- Film poster
- Directed by: Victor Schertzinger
- Written by: Victor Schertzinger Jo Swerling Sidney Buchman
- Starring: Grace Moore
- Cinematography: Joseph Walker
- Edited by: Viola Lawrence Gene Milford
- Music by: Victor Schertzinger
- Distributed by: Columbia Pictures
- Release date: June 27, 1935;
- Running time: 91 minutes
- Country: United States
- Language: English
- Box office: $745,900 (U.S. and Canada rentals)

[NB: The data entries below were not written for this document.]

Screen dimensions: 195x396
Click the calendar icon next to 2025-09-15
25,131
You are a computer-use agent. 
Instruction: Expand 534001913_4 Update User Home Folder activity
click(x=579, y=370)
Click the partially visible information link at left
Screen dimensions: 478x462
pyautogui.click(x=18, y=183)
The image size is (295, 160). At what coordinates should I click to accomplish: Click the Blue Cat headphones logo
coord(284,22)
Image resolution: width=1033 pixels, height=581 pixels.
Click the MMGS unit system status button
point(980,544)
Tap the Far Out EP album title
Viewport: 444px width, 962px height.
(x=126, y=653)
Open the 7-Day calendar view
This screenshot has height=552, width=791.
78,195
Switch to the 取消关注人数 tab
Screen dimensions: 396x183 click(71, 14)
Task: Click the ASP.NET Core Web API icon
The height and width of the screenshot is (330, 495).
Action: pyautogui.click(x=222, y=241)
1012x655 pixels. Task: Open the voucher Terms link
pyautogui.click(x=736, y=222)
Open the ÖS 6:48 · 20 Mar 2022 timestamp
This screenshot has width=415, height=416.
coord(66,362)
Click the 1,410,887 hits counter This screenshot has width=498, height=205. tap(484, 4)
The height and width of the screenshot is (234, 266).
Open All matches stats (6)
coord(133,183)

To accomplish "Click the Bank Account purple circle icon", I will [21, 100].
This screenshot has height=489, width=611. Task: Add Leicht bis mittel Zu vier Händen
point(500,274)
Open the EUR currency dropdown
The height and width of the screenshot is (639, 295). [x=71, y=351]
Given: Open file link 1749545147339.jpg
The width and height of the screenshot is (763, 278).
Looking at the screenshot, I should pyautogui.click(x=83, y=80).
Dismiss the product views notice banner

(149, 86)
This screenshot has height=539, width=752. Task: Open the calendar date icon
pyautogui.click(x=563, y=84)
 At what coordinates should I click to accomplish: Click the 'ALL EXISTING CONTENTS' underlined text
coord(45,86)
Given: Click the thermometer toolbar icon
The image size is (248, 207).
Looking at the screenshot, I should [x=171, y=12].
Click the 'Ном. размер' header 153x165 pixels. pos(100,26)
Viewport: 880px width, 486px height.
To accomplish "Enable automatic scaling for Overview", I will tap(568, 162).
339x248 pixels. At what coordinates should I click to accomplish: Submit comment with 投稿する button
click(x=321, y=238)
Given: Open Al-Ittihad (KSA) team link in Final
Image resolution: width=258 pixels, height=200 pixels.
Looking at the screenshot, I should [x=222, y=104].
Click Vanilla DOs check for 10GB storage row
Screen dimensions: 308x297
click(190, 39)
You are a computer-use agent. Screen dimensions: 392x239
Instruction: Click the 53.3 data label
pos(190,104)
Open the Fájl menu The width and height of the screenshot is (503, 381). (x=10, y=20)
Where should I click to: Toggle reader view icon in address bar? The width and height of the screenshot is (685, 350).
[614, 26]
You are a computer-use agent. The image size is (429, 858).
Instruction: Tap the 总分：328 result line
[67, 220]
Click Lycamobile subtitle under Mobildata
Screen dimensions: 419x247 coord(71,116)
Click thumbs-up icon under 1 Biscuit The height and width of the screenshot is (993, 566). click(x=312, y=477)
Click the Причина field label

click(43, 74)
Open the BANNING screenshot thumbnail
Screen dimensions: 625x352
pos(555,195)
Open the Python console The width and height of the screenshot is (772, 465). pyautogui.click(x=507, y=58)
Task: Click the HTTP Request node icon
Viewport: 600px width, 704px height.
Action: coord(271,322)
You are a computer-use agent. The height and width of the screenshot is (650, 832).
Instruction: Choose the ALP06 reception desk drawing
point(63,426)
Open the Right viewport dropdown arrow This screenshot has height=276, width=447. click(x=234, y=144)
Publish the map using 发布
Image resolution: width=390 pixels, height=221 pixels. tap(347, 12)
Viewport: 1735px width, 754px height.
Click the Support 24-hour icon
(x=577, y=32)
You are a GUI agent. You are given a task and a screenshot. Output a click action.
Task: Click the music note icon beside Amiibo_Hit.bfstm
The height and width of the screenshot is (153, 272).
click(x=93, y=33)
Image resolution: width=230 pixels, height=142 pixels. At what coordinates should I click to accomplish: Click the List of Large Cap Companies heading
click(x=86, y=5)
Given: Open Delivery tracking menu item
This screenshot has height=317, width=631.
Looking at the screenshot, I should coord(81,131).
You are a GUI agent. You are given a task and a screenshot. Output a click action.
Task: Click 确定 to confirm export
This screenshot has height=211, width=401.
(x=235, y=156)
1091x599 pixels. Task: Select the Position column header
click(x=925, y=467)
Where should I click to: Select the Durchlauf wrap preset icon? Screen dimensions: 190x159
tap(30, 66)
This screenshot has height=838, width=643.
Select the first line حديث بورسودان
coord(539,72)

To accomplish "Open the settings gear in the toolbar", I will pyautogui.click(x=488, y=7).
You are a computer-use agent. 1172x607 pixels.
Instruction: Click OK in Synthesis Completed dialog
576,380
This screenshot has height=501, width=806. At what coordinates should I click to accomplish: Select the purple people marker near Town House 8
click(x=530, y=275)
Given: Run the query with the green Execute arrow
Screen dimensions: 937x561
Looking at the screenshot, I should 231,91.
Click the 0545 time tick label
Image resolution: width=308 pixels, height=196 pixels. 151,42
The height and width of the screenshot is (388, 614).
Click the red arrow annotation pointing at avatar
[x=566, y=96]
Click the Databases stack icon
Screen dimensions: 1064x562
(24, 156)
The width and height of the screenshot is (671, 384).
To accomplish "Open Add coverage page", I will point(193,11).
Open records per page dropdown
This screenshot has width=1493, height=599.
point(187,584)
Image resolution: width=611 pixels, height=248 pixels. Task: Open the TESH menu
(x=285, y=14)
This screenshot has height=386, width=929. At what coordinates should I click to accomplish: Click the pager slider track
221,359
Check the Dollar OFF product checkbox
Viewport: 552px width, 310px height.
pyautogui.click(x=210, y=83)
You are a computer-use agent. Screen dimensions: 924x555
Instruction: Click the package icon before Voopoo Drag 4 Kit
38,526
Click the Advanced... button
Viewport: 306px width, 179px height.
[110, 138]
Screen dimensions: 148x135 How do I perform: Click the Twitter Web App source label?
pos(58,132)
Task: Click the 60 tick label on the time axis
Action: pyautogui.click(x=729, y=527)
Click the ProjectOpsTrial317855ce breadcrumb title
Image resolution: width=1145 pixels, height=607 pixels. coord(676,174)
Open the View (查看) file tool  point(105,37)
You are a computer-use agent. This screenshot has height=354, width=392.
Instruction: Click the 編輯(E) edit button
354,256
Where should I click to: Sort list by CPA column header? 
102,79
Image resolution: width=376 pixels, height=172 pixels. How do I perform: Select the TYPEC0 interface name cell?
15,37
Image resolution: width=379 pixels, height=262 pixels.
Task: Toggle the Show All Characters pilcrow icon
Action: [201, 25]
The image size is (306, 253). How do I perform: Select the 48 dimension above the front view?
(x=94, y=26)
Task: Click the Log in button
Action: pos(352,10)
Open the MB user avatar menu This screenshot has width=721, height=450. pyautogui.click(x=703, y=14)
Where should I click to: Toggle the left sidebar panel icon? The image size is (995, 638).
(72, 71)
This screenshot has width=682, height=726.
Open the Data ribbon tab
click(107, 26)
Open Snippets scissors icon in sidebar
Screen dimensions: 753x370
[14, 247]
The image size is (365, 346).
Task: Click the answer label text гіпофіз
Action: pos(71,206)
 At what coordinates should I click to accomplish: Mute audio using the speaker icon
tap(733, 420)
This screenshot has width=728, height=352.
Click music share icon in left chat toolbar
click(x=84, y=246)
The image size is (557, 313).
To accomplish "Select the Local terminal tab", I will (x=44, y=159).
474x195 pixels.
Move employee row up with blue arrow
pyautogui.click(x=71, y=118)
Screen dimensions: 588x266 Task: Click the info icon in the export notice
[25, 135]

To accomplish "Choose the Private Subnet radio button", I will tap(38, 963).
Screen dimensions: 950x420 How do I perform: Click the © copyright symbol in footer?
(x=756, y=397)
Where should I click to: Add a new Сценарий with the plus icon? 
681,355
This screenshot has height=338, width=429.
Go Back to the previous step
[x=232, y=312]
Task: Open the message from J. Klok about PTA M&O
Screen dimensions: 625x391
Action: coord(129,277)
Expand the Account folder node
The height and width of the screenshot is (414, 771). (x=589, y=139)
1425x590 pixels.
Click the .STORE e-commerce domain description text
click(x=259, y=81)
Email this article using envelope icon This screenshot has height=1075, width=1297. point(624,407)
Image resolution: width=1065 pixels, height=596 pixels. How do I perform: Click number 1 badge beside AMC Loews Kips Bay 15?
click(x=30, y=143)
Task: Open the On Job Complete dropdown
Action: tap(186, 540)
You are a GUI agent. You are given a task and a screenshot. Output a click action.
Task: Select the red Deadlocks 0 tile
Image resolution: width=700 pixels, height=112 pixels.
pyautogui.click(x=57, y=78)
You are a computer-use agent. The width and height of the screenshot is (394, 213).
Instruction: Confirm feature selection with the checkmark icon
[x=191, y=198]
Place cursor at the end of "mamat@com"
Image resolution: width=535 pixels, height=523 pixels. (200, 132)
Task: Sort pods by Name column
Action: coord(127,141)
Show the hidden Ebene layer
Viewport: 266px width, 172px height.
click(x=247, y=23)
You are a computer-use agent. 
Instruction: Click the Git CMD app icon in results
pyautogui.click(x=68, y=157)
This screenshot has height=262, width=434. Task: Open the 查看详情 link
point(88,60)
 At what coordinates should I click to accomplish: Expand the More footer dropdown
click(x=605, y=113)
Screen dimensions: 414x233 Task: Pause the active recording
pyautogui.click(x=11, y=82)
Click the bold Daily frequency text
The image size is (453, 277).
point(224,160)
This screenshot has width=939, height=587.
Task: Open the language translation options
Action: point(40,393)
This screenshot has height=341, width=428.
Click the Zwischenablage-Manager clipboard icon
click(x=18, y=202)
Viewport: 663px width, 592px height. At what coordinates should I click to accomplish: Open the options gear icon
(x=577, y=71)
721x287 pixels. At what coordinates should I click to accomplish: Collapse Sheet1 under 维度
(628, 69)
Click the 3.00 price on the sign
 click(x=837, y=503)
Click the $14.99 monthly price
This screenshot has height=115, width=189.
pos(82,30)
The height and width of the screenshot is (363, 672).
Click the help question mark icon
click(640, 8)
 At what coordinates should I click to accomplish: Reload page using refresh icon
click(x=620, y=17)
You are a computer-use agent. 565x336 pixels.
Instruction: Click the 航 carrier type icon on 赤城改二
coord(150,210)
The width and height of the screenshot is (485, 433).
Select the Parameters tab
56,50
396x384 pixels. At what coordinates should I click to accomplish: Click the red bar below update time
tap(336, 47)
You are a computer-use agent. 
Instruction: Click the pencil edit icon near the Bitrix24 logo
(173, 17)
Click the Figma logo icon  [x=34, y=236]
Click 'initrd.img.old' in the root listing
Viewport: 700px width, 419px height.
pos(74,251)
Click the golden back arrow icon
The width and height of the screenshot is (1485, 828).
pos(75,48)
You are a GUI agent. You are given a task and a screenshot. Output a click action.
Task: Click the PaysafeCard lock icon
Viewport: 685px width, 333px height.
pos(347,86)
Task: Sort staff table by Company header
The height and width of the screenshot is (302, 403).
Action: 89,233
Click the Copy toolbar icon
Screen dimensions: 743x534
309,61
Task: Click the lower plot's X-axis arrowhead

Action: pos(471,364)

= Love Me Forever (film) =

1935 film

Love Me Forever (also released as On Wings of Song) is a 1935 American drama film directed by Victor Schertzinger. The film was nominated for an Academy Award for Best Sound Recording (John P. Livadary).

==Cast==
- Grace Moore as Margaret Howard
- Leo Carrillo as Steve Corelli
- Robert Allen as Phillip Cameron
- Spring Byington as Clara Fields
- Michael Bartlett as Michael Bartlett
- Luis Alberni as Luigi
- Douglass Dumbrille as Miller
- Thurston Hall as Maurizio

==Release==
The film had its world premiere at Radio City Music Hall in New York City on June 27, 1935.

==Reception==
Writing for The Spectator, Graham Greene made light of the film's use of excerpts from La Bohème and described Moore's acting as "undistinguished", suggesting that the success of the film is due in large part to Carrillo's performance.

The film grossed $100,019 in its opening week at Radio City Music Hall. It was the highest grossing film in the United States in July 1935.

It was the tenth most popular film at the British box office in 1935–36.